Will European leadership ever confront Donald Trump and US big tech? The current inaction goes beyond a legal or economic failure: it represents a ethical collapse. This situation calls into question the very foundation of the EU's political sovereignty. The central issue is not merely the future of companies like Google or Meta, but the principle that the European Union has the authority to regulate its own digital space according to its own laws.
To begin, let us recount the events leading here. During the summer, the EU executive agreed to a humiliating deal with Trump that established a ongoing 15% tax on European goods to the US. Europe received nothing in return. The embarrassment was compounded because the EU also consented to provide well over $1tn to the US through financial commitments and purchases of energy and military materiel. The deal exposed the vulnerability of Europe's dependence on the US.
Soon after, Trump threatened crushing additional taxes if the EU enforced its regulations against US tech firms on its own soil.
For decades EU officials has claimed that its economic zone of 450 million affluent people gives it significant leverage in trade negotiations. But in the six weeks since the US warning, Europe has done little. No retaliatory measure has been taken. No invocation of the new anti-coercion instrument, the often described “trade bazooka” that Brussels once vowed would be its ultimate protection against foreign pressure.
Instead, we have diplomatic language and a fine on Google of less than 1% of its annual revenue for established anticompetitive behaviour, previously established in American legal proceedings, that enabled it to “exploit” its market leadership in the EU's digital ad space.
The US, under the current administration, has signaled its goals: it no longer seeks to strengthen European democracy. It seeks to undermine it. A recent essay released on the US State Department platform, written in paranoid, bombastic rhetoric reminiscent of Viktor Orbán's speeches, charged Europe of “an aggressive campaign against Western civilization itself”. It criticized alleged restrictions on political groups across the EU, from German political movements to PiS in Poland.
What is to be done? The EU's anti-coercion instrument functions through calculating the degree of the coercion and applying counter-actions. If EU member states consent, the European Commission could kick US products out of Europe's market, or apply taxes on them. It can remove their patents and copyrights, block their investments and demand compensation as a condition of re-entry to Europe's market.
The tool is not merely economic retaliation; it is a statement of political will. It was created to signal that Europe would never tolerate external pressure. But now, when it is needed most, it lies unused. It is not a bazooka. It is a symbolic object.
In the months preceding the EU-US trade deal, many European governments used strong language in official statements, but failed to push for the mechanism to be used. Some nations, including Ireland and Italy, openly advocated a softer European line.

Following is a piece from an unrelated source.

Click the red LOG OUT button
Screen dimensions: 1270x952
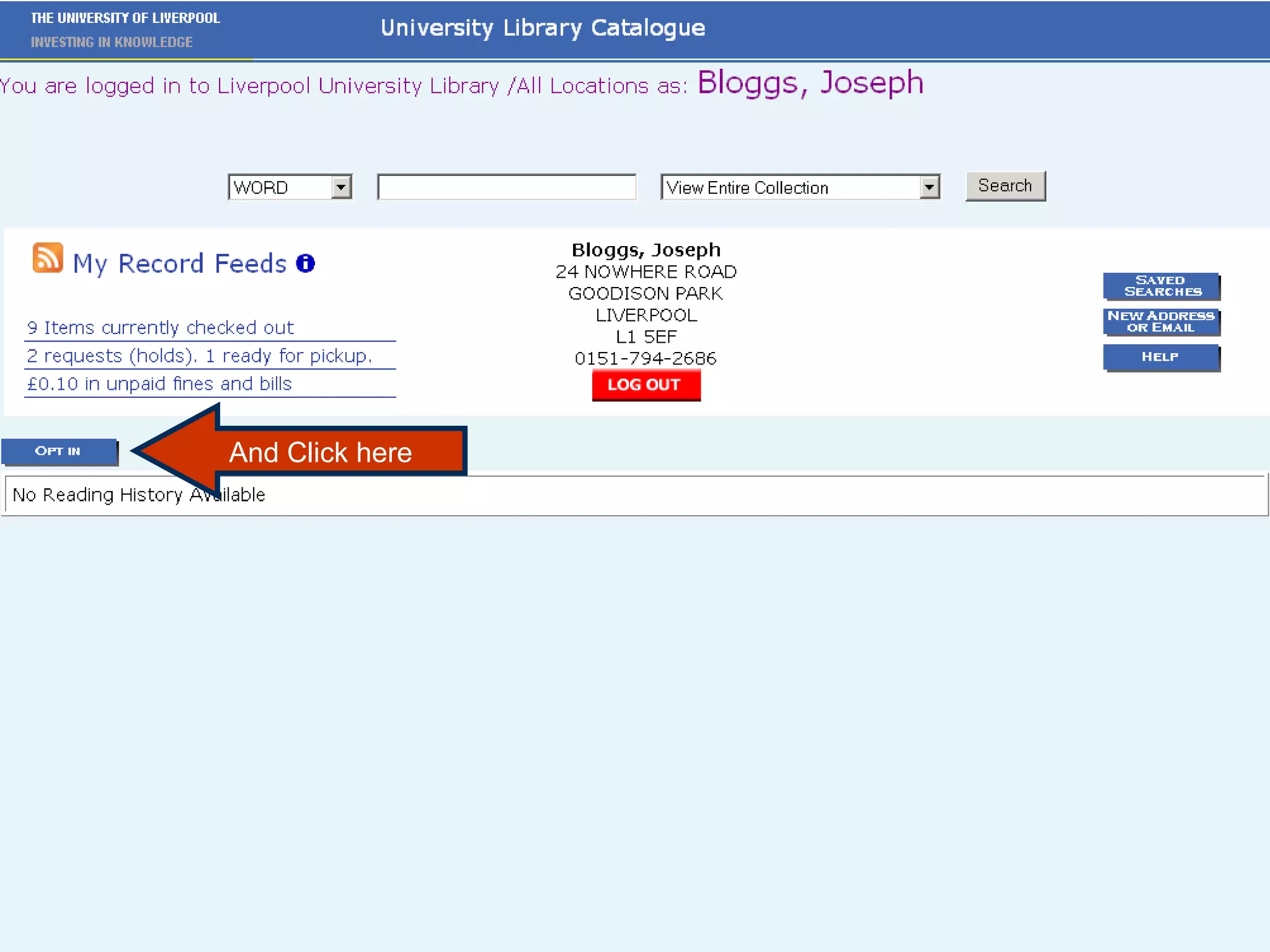[x=646, y=385]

A softer line is the worst option that the EU needs. It must enforce its regulations, even when they are challenging. Along with the trade tool, Europe should shut down social media “recommended”-style algorithms, that suggest material the user has not asked for, on European soil until they are proven safe for democracy.
Citizens – not the automated systems of foreign oligarchs beholden to external agendas – should have the autonomy to make independent choices about what they see and distribute online.

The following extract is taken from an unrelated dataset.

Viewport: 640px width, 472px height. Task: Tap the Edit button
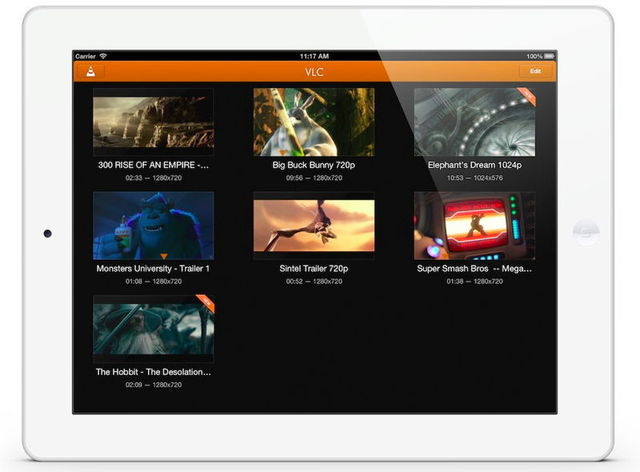[x=536, y=72]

The US administration is pressuring the EU to water down its digital rulebook. But now especially important, the EU should make large US tech firms accountable for anti-competitive market rigging, snooping on Europeans, and preying on our children. EU authorities must hold Ireland responsible for failing to enforce Europe's online regulations on American companies.
Regulatory action is insufficient, however. The EU must progressively replace all foreign “big tech” platforms and cloud services over the coming years with homegrown alternatives.
The significant risk of the current situation is that if the EU does not act now, it will never act again. The longer it waits, the deeper the erosion of its self-belief in itself. The more it will believe that opposition is pointless. The more it will accept that its laws are not binding, its governmental bodies not sovereign, its political system not self-determined.
When that occurs, the route to authoritarianism becomes inevitable, through automated influence on social media and the normalisation of misinformation. If the EU continues to remain passive, it will be drawn into that same decline. The EU must take immediate steps, not only to resist Trump, but to establish conditions for itself to function as a free and autonomous power.
And in doing so, it must make a statement that the international community can see. In Canada, Asia and Japan, democratic nations are watching. They are wondering if the EU, the remaining stronghold of liberal multilateralism, will stand against foreign pressure or yield to it.
They are asking whether democratic institutions can endure when the leading democratic nation in the world abandons them. They also see the model of Brazilian leadership, who faced down US pressure and showed that the way to deal with a bully is to respond firmly.
But if the EU delays, if it continues to issue diplomatic communications, to levy token fines, to hope for a better future, it will have effectively surrendered.
A seasoned journalist and blogger with a passion for uncovering stories that matter, based in London.